Most if not all requests should use canonicalized URLs (they end with a trailing slash).
It follows these concepts:
GET
operations are read-only operations. They will not trigger any behavior.POST
requests will create resources or trigger a specific behavior, like installing operations on a given host.
The configuration step for any node type (rgw, mon, osd, etc...) is required to be per node. It is up to the caller to handle domain logic.
The ceph-installer API does not implement any logic to determine the path to cluster creation. It instead provides a granular set of endpoints to allow the caller for the flexibility it needs.
The install requests to the API are allowed to pass a list of multiple hosts.
This process is not sequential: all hosts are operated against at once and if a single host fails to install the entire task will report as a failure. This is expected Ansible behavior and this API adheres to that.
Callers should expect failures to halt as soon as a failure (or error) is met.
This service is intended to be installed by a system package manager (like yum or apt) and ideally all requirements and dependencies should be taken care of. This is the list of the current services and system dependencies needed:
System requirements:
- RabbitMQ
- Ansible
Application requirements:
- pecan
- celery
- sqlalchemy
- gunicorn
- notario
- pecan-notario
To create a cluster there are a few steps involved.
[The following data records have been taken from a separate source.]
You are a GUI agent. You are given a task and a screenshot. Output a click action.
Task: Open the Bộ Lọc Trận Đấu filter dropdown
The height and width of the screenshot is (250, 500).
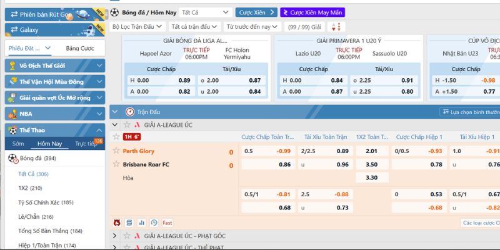pos(137,27)
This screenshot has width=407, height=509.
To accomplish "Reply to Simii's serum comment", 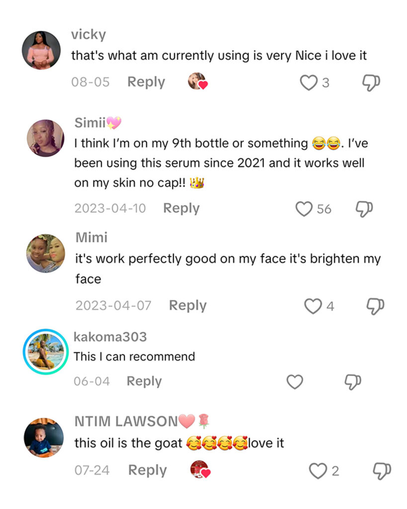I will pos(181,208).
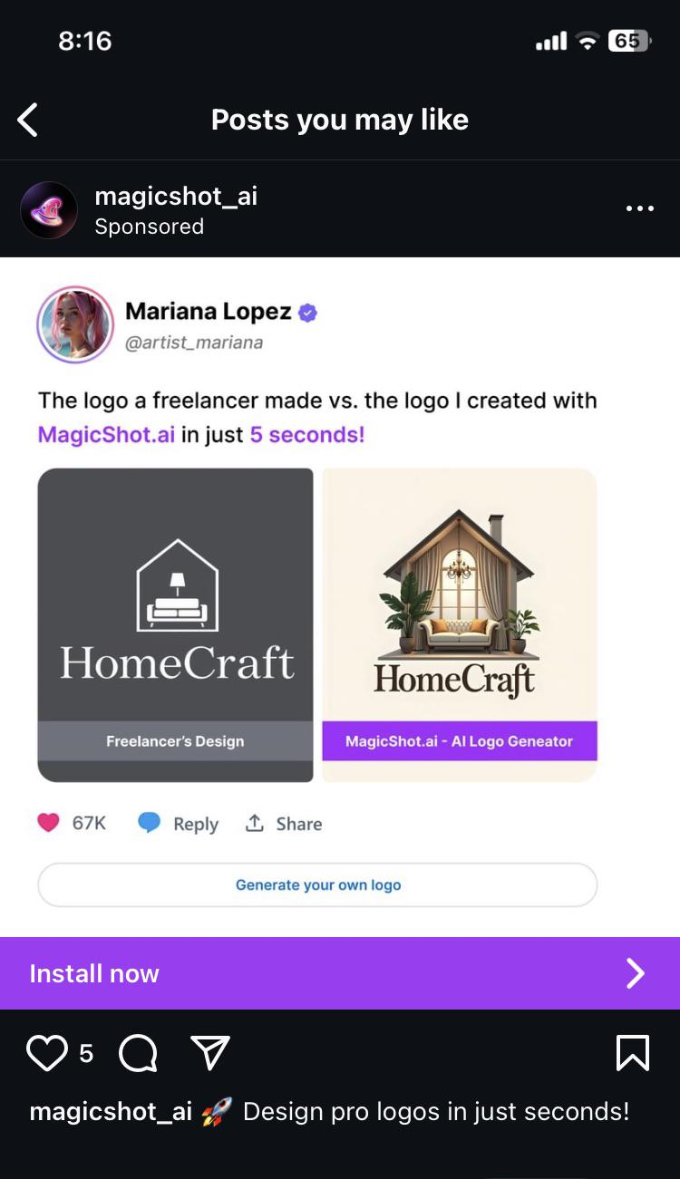Tap the magicshot_ai profile avatar
This screenshot has width=680, height=1179.
click(x=49, y=210)
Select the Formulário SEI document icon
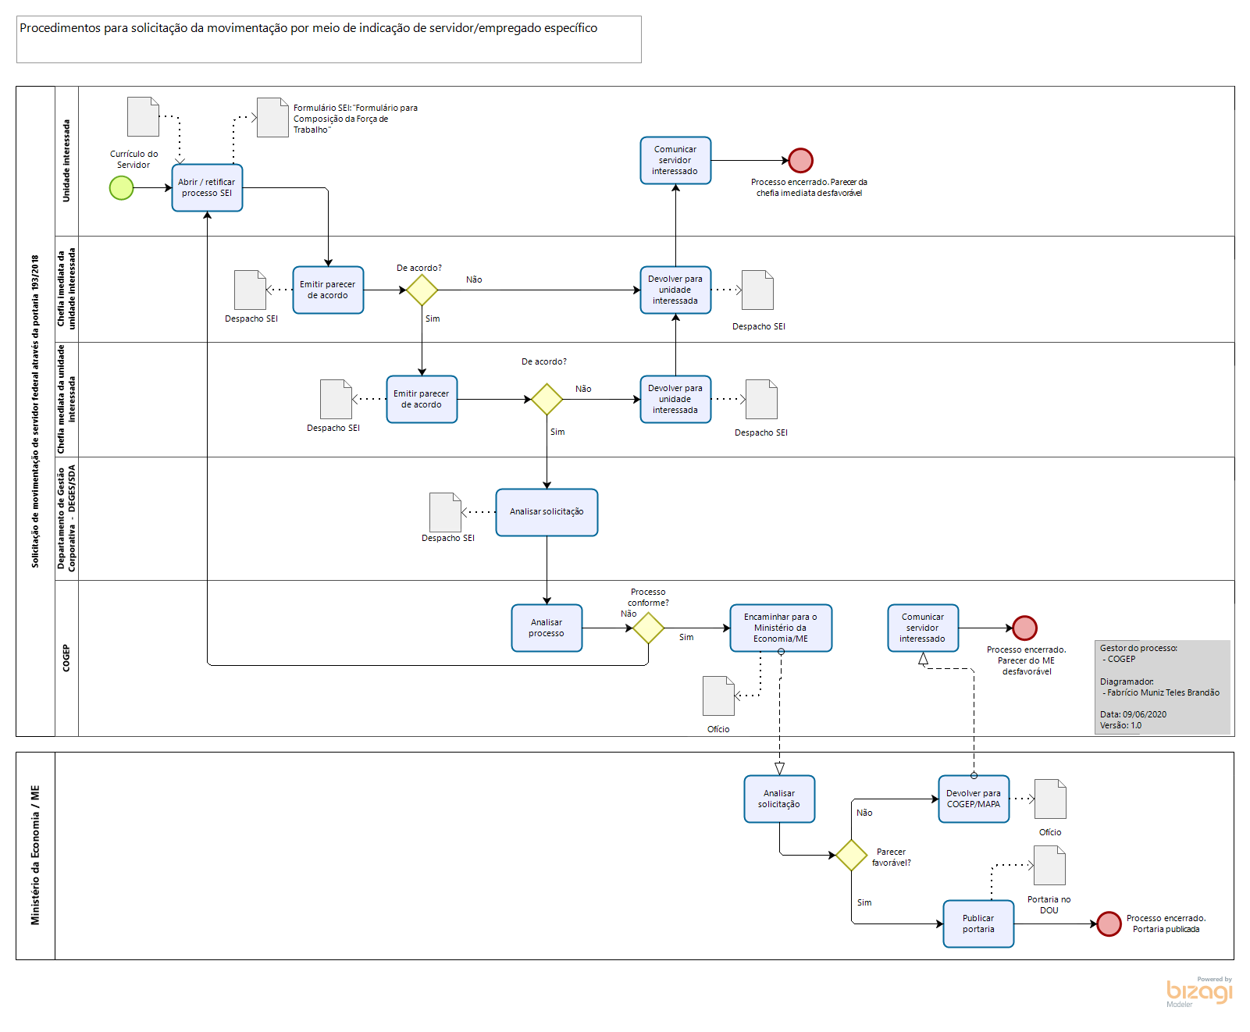This screenshot has width=1250, height=1032. click(x=272, y=117)
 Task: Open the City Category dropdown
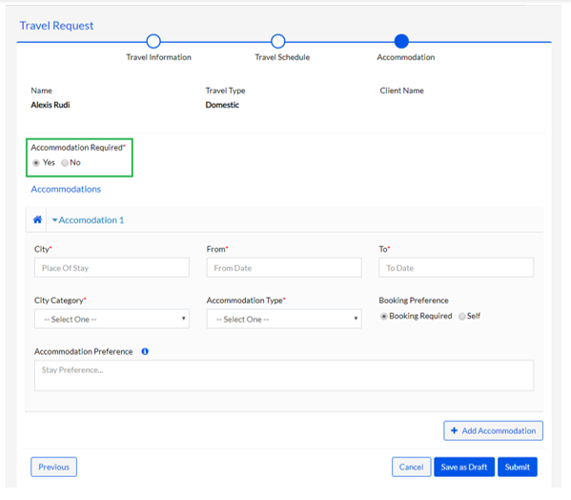click(112, 319)
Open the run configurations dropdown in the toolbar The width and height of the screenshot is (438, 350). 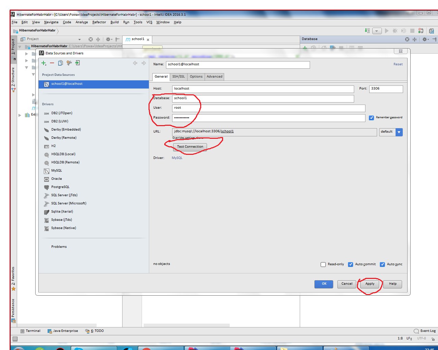click(x=376, y=31)
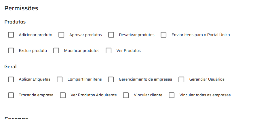
Task: Click the Ver Produtos Adquirente label
Action: tap(94, 95)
There is no single step to get everything done as many different requirements and restrictions are applied. Having granular steps allows the client to be able to handle any kind of logic as the process progresses.
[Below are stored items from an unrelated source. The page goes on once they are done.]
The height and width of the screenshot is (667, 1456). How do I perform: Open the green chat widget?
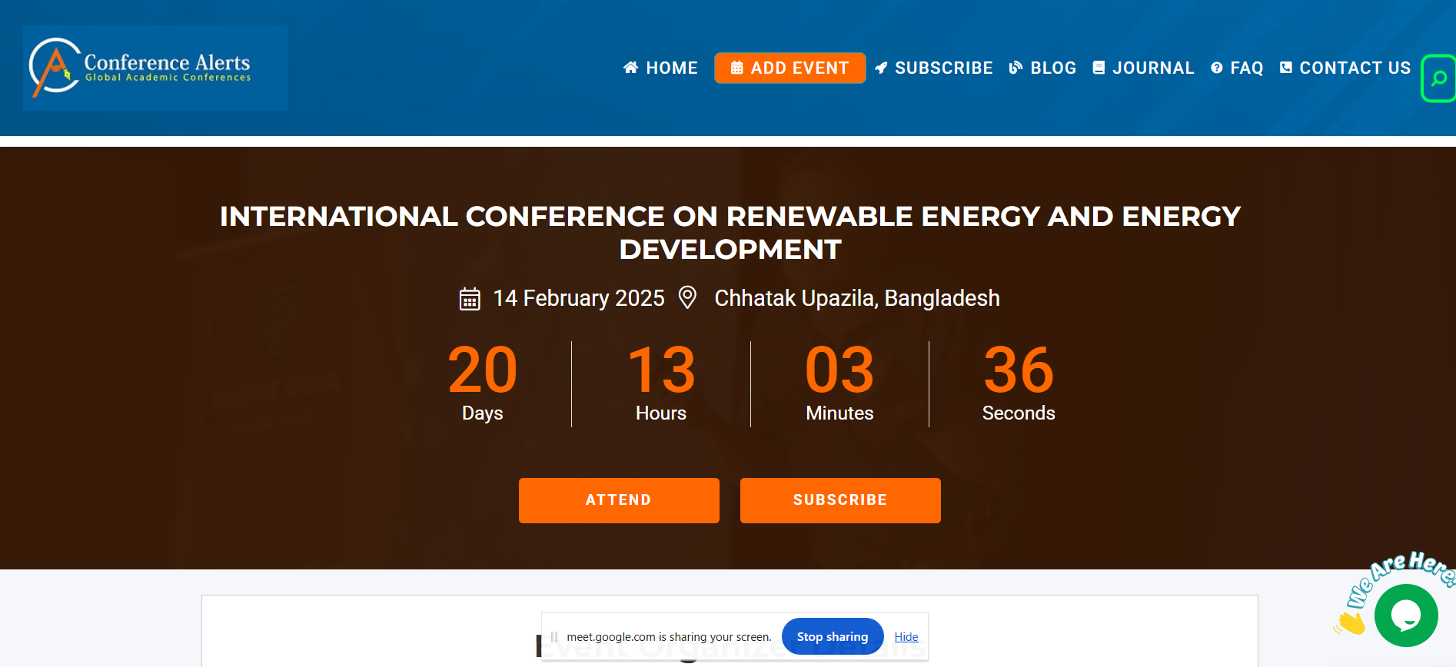[x=1406, y=615]
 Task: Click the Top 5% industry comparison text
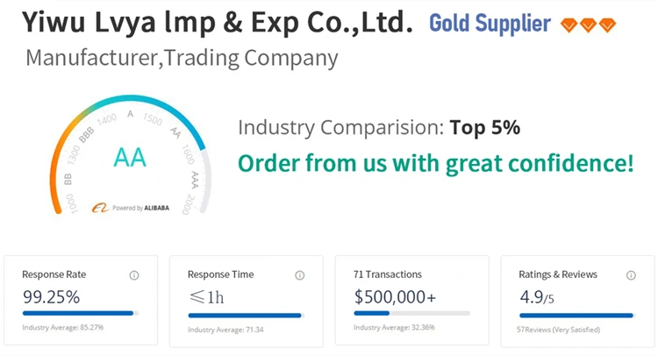[x=484, y=127]
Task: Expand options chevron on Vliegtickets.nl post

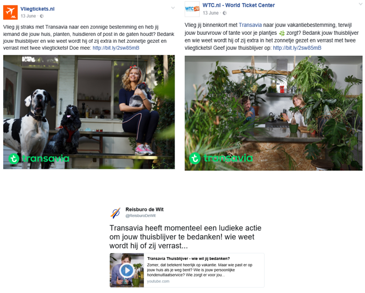Action: [173, 8]
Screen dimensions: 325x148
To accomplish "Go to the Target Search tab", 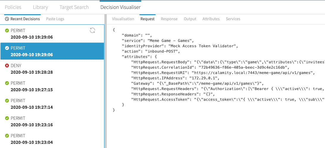I will pyautogui.click(x=74, y=7).
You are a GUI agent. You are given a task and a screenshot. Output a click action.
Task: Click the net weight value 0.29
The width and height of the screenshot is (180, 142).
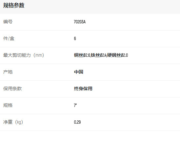(x=77, y=122)

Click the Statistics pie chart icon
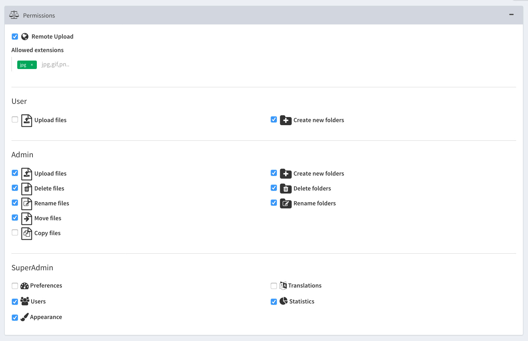tap(284, 301)
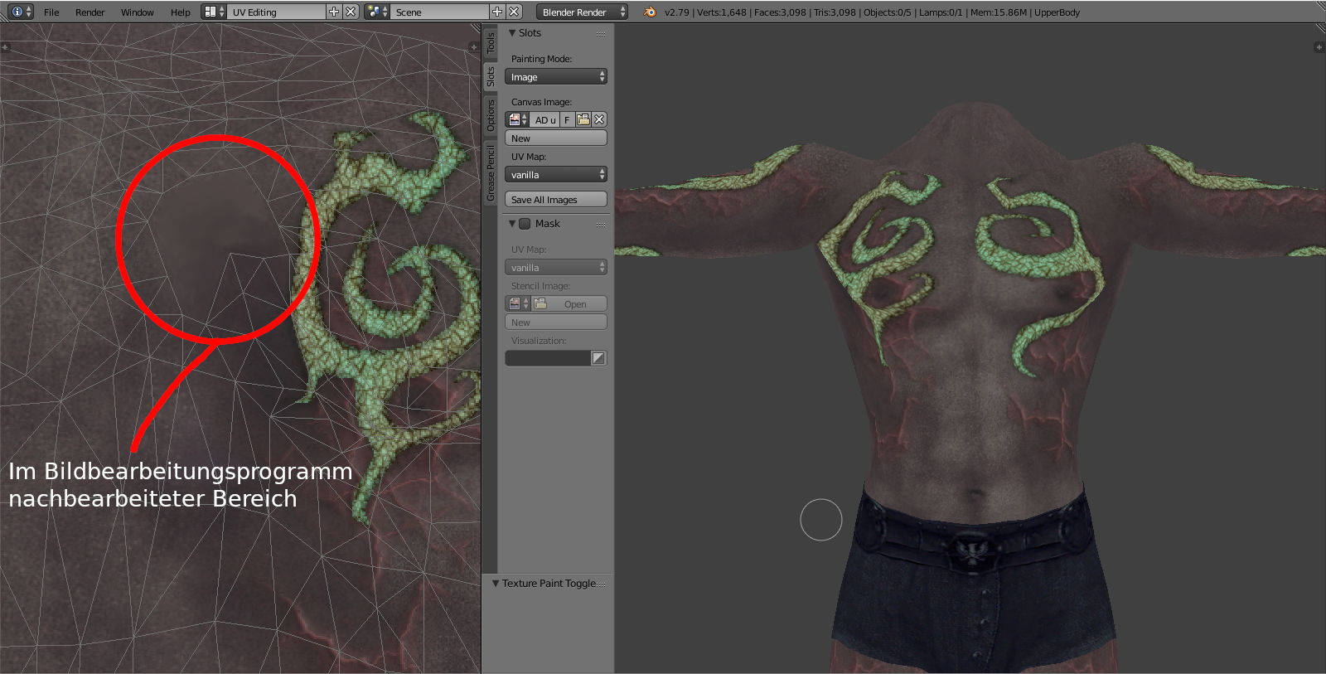Open the editor type info selector
Screen dimensions: 1326x674
coord(21,12)
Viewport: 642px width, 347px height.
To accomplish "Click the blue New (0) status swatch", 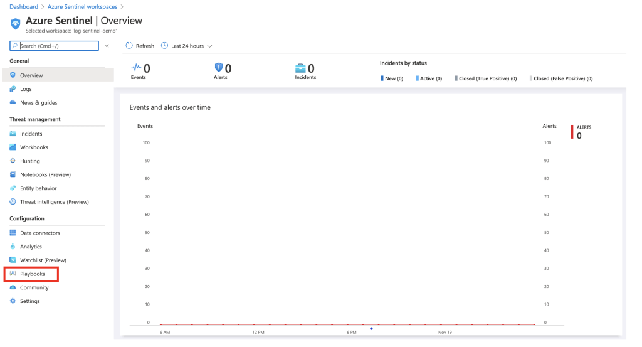I will click(382, 78).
The following example assumes one monitor host ("mon.host") and two OSD hosts with one device each ("osd1.host" and "osd2.host"). It also assumes the installer ("installer.host") will be running on the same network and will be reachable over HTTP from and to the other nodes.
Using callbacks is entirely optional and omitted from the examples below. Callbacks are an easier way to deal with asynchronous reports for requests and it is implemented with the "callback"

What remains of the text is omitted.